A particular strength of this study is the nature of the SWIMS dataset. It has provided comprehensive data on which to base the estimation and validation of these mapping algorithms. Importantly, the cohort is comparable with other UK-based samples of people with MS in terms of age, gender, relapse rates and duration of illness [8, 43,44,45,46,47], meaning the algorithms should apply generally to people with MS, rather than just to specific sub-groups. In addition, the work undertaken to explore the content overlap between the measures provided a form of ‘triangulation’ in assessing the appropriateness of the mapping algorithms.
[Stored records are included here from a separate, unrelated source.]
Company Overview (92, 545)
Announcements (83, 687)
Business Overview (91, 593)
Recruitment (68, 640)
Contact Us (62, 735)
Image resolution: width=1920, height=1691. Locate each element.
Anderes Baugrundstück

Drawing on good quality qualitative research findings regarding the impacts of fatigue on HRQoL and developing a conceptual framework, provided unique insights into why the measures did and did not map well.
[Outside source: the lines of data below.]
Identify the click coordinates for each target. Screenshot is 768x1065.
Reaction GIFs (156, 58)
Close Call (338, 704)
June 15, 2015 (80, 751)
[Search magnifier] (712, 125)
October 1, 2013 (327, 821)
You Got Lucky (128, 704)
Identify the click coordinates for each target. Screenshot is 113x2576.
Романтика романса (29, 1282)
It is acknowledged that mapping methods are a second-best option to directly collected HSUVs for estimating QALYs [29, 41, 48]. Use of mapping increases the uncertainty and error around estimates of HSUVs [29], and is particularly problematic when there is little content overlap or relationship between the measures being mapped to and from [41]. However, when PBM data are not collected directly in a trial, empirically-evidenced mapping algorithms may be used. With the exception of the EQ-5D, the algorithms reported here can be used to support improvements in decision-making where primary PBM data are unavailable.

Conclusions

We present statistical algorithms that allow data from the FSS, a fatigue-specific patient-reported outcome measure, to be used in the estimation of QALYs, which are a suitable and policy-relevant measure for use in cost-effectiveness analyses. This will enable the results of studies using the FSS to inform decision-making in a health technology assessment context.